3. Abgesehen von diesen Erwägungen sind die Ausführungen des Klägers schon im Ansatz nicht geeignet, einen unzulässigen Eingriff in seine geschützte Rechtsposition darzulegen.

Nach der Rechtsprechung des Obersten Gerichtshofs kann darin, dass bei beitragsorientierten Zusagen das Risiko der Veranlagung auf den Arbeitnehmer überwälzt werden kann, keine unzulässige Gestaltung gesehen werden (8 ObA 52/03k; 9 ObA 89/06p). Ebenso wurde ausgesprochen, dass die Verhältnismäßigkeit des Eingriffs bei kollektivrechtlichen Änderungen grundsätzlich zu vermuten ist, weil sie nur unter Mitwirkung der zur Wahrung der Interessen der Arbeitnehmer berufenen Gewerkschaft bzw des Betriebsrats erfolgen können. Ausgehend von diesen Grundsätzen hat der Oberste Gerichtshof in der Entscheidung 8 ObA 52/03k einen rechnungsmäßigen Überschuss von 7 bis 7,5 % als unbedenklich beurteilt, auch wenn sich die zugrunde liegenden Annahmen nachträglich als unrealistisch erwiesen haben (vgl dazu auch § 20 Abs 2a PKG ab BGBl I 2003/71).

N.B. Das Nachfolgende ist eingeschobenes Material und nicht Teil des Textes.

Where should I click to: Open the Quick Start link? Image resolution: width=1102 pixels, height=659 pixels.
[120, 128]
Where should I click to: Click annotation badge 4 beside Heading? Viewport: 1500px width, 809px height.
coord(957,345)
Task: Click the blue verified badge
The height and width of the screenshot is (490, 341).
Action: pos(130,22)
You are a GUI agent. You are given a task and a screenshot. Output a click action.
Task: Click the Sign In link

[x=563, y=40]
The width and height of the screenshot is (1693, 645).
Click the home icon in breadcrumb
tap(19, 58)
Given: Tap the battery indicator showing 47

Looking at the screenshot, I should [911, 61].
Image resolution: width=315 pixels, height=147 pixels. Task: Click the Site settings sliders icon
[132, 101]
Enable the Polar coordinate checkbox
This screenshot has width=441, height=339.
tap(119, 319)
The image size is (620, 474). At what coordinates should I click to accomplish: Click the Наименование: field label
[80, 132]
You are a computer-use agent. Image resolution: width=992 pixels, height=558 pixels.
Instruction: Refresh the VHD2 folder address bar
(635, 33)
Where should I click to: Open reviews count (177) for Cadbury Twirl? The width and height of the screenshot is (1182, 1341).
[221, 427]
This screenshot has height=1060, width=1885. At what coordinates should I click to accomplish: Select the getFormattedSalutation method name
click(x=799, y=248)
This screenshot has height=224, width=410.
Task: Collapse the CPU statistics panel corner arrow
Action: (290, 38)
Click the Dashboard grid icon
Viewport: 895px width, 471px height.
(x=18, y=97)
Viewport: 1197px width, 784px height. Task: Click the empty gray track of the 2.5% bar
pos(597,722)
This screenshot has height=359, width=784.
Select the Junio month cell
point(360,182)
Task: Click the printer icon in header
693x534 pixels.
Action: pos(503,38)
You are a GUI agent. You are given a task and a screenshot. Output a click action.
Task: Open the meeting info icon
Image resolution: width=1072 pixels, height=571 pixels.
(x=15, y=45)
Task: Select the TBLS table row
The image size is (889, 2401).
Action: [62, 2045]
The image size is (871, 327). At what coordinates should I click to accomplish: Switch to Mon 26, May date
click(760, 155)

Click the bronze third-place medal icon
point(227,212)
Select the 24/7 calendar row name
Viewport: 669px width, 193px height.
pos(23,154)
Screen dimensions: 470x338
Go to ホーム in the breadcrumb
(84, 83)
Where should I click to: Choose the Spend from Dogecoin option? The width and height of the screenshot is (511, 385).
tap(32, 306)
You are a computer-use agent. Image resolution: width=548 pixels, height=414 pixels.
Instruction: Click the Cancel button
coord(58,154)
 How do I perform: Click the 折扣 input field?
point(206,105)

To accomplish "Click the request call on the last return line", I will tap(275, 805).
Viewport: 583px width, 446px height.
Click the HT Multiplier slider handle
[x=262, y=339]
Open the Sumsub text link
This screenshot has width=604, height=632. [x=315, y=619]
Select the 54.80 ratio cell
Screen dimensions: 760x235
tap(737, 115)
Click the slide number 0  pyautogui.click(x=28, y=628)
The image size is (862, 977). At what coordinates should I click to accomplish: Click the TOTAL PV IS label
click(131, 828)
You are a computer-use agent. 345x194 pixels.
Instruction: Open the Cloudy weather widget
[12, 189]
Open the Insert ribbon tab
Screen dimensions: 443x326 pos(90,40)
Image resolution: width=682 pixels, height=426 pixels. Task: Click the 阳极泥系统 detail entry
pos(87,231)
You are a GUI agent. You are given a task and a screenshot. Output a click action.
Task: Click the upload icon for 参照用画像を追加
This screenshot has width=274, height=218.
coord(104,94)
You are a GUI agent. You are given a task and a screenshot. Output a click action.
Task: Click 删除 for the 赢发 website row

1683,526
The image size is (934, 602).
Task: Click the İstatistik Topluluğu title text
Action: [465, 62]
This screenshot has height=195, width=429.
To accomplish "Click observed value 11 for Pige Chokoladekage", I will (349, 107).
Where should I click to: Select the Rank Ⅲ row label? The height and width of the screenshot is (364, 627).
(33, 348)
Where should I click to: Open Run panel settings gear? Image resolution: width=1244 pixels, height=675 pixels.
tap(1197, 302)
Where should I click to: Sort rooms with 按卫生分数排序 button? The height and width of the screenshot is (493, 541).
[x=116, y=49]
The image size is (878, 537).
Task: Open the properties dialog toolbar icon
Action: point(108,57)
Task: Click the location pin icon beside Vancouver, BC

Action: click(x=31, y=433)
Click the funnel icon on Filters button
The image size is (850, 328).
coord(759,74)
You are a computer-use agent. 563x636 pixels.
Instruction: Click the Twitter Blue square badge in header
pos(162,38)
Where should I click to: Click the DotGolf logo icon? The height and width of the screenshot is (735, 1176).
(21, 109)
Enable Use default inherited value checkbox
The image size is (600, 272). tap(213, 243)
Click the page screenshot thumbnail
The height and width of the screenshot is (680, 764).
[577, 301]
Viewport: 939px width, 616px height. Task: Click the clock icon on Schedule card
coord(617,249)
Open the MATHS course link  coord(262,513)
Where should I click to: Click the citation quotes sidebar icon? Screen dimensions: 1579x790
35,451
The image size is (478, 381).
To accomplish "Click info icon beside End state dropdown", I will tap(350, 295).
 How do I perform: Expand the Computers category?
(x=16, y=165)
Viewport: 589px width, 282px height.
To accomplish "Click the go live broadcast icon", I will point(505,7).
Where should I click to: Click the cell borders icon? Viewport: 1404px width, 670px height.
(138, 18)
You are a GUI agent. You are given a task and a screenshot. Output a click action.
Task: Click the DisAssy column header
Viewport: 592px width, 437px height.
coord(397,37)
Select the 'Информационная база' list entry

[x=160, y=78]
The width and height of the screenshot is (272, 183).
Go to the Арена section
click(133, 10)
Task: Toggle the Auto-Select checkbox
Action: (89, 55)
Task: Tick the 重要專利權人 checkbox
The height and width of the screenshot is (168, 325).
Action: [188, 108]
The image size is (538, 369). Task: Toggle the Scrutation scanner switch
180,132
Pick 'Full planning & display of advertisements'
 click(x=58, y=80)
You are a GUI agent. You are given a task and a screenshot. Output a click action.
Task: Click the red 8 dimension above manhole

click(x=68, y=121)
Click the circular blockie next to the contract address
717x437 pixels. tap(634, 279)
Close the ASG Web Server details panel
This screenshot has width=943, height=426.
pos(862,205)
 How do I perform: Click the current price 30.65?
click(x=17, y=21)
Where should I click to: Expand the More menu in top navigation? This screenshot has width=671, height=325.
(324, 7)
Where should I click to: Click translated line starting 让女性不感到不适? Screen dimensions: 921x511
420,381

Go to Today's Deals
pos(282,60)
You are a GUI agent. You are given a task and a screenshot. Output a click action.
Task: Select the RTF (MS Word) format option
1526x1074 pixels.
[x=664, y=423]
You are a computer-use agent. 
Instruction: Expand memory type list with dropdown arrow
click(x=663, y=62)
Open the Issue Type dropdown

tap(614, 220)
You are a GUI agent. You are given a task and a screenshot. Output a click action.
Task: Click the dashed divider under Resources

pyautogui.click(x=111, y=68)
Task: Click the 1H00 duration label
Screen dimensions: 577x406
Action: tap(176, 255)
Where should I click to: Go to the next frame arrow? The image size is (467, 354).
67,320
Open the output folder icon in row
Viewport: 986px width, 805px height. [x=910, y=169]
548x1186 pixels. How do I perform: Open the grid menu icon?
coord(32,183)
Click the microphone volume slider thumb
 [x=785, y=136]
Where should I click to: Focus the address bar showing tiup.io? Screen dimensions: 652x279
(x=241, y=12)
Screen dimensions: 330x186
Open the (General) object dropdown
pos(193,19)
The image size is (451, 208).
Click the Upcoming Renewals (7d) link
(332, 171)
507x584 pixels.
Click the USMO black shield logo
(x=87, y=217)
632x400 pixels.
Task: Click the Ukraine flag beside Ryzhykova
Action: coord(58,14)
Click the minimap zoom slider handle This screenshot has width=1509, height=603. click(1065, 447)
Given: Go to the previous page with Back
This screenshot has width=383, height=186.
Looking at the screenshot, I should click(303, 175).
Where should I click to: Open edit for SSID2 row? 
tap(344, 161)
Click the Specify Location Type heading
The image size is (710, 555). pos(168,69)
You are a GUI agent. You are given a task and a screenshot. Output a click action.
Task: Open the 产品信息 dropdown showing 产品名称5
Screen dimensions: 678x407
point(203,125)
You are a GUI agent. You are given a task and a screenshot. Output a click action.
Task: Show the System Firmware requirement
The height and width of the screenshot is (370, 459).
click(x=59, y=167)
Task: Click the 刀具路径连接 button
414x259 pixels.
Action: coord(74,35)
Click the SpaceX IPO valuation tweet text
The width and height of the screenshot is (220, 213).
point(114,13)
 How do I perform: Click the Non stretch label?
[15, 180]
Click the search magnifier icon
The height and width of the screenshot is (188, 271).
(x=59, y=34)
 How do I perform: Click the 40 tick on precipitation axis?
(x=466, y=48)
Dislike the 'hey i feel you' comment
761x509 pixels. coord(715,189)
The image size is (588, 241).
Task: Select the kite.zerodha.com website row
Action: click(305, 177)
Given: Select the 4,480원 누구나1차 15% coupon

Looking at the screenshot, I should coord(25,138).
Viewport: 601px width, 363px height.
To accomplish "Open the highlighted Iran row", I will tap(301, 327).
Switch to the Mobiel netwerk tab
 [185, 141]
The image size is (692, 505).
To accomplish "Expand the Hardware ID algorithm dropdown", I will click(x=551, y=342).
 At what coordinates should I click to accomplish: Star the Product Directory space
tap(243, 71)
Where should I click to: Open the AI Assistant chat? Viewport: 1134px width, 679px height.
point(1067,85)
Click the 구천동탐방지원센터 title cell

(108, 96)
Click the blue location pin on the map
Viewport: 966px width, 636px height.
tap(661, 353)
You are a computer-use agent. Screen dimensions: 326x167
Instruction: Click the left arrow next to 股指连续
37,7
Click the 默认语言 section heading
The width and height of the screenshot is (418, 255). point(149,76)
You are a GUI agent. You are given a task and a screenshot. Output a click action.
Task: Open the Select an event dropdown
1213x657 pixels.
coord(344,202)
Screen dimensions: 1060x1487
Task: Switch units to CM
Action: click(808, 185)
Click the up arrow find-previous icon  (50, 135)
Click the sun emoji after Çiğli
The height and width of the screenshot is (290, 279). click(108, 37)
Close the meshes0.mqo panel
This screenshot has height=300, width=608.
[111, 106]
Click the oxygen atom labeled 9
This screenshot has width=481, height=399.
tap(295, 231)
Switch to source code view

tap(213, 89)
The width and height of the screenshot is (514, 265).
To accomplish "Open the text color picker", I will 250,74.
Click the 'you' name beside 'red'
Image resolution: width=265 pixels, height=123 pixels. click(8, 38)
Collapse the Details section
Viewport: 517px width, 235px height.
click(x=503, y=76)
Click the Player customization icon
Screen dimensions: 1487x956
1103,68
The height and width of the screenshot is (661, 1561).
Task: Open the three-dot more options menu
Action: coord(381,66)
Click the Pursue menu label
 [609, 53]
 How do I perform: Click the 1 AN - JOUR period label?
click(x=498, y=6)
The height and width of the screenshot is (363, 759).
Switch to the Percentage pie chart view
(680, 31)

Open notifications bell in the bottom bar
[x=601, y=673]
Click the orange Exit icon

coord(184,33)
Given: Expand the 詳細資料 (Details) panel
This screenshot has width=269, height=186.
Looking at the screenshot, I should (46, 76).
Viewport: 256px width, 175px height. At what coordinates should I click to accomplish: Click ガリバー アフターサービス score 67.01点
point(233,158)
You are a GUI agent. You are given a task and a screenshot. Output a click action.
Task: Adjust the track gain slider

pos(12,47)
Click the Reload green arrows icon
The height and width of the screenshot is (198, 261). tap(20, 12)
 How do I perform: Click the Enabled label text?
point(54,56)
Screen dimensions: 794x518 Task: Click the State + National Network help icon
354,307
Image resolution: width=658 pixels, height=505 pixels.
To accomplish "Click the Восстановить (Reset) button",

Die Beurteilung der Vorinstanzen, der Kläger habe die Verhältnismäßigkeitsvermutung nicht widerlegen können, weshalb auch nicht von einer Verletzung des Gleichheitssatzes ausgegangen werden könne, steht mit den dargelegten Grundsätzen im Einklang und stellt keine Überschreitung des Entscheidungsspielraums dar.

4. Schließlich ist in der Rechtsprechung geklärt, dass die Frage einer allfälligen Überschreitung des Gestaltungsspielraums durch die Umwandlung einer direkten Leistungszusage in eine Pensionskassenzusage ausgehend vom Zeitpunkt der Umstellung zu beurteilen ist (RIS‑Justiz RS0119228). Der Kläger bezieht die von ihm angegriffene Kürzung der betrieblichen Zuschussleistung auf den Zeitpunkt der Klagseinbringung bzw auf den Stichtag 1. 10. 2010. Ausführungen zum Wert der Pensionsansprüche zum Zeitpunkt der Zielübertragung finden sich auch in der außerordentlichen Revision nicht. Der später faktisch eingetretenen Entwicklung kommt aber keine wesentliche Bedeutung zu (8 ObA 52/03k).

5. Mangels erheblicher Rechtsfrage war die außerordentliche Revision zurückzuweisen.